▸ **EXERCISE DESCRIPTION**: Figure out how many lines in the records below hold the string "yellow". That number alone is the answer.

++++ DATASET

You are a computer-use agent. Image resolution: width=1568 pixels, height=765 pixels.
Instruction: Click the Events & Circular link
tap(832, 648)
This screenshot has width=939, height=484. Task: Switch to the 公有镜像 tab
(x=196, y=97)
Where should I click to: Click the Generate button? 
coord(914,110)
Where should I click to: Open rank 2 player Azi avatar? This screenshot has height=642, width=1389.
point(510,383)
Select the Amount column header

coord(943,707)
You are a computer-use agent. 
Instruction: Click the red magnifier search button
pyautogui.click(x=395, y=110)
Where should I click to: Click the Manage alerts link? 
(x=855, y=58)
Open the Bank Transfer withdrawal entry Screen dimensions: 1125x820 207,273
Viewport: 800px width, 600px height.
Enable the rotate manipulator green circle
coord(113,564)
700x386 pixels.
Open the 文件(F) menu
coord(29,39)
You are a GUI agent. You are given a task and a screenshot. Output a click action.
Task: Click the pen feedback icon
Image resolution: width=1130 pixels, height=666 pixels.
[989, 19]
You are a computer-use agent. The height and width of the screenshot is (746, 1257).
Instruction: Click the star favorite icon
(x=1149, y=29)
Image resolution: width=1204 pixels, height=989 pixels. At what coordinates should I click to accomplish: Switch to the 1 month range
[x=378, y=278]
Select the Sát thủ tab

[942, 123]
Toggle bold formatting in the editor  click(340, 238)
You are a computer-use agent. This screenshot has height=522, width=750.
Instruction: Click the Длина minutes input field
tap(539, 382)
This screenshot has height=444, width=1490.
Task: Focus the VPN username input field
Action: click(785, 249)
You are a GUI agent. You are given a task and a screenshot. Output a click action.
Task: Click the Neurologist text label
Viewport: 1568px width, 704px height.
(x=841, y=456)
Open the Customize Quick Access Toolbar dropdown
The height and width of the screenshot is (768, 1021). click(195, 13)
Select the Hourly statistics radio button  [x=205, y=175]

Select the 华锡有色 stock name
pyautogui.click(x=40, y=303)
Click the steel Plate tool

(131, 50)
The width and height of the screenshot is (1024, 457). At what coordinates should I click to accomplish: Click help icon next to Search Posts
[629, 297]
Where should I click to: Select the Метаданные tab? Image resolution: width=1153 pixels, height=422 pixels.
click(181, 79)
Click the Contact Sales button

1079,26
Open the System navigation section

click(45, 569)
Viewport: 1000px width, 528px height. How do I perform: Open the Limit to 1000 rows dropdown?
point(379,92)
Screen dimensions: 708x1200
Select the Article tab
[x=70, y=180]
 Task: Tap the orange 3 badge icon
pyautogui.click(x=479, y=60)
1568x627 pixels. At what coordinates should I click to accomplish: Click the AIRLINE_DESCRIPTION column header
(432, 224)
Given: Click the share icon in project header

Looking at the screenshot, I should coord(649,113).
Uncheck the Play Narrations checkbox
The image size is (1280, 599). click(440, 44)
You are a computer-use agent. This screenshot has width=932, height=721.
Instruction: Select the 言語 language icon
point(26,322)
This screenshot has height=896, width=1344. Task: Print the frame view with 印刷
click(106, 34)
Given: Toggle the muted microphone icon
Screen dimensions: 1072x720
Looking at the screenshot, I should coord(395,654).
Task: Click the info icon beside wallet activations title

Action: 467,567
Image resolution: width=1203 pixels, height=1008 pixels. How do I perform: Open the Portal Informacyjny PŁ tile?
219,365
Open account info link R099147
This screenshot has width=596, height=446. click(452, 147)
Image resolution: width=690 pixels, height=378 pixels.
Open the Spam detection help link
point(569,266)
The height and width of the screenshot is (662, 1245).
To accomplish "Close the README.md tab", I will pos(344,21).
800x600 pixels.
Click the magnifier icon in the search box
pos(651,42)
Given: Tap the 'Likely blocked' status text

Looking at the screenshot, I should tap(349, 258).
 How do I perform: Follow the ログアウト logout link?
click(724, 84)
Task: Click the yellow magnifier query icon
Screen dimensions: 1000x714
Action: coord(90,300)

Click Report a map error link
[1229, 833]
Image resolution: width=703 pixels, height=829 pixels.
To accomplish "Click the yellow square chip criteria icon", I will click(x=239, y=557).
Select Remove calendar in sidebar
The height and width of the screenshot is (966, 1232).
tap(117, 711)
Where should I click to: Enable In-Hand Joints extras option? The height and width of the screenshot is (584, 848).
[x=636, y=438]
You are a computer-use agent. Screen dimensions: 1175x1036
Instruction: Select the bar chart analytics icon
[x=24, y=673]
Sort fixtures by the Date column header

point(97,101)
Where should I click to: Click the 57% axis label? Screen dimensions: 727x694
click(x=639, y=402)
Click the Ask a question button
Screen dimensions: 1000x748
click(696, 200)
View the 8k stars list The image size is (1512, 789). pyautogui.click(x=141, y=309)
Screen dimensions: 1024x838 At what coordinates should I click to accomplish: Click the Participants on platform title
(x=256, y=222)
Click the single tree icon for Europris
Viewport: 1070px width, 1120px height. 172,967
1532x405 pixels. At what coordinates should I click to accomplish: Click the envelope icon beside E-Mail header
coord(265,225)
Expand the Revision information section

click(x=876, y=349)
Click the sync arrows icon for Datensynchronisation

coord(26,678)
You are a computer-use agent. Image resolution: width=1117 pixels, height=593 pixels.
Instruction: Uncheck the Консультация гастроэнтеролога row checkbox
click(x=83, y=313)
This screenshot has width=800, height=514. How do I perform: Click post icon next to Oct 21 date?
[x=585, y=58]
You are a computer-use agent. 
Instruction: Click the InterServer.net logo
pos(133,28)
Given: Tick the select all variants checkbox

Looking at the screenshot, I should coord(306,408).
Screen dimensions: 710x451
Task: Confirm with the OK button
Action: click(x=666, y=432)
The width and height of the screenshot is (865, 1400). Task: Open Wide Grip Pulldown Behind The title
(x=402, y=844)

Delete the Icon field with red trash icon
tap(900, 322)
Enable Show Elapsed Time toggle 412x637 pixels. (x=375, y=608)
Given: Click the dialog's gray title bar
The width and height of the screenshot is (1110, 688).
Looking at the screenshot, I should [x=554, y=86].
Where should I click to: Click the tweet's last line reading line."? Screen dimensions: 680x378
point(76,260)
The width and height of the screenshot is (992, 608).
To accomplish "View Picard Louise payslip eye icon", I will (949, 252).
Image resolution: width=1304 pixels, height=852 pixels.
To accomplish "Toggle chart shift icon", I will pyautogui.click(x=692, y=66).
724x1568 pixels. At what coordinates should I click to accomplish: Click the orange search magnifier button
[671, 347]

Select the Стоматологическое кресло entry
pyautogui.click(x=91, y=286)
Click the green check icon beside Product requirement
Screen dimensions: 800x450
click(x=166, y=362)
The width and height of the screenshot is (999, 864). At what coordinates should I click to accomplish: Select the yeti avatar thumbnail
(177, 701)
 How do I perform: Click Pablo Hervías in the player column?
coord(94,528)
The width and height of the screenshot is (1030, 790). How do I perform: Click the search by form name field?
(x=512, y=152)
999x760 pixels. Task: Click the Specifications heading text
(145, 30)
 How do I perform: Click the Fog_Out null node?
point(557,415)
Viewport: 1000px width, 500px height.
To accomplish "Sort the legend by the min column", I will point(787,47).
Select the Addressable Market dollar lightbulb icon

++++++++

▸ **SOLVED EXERCISE**: 2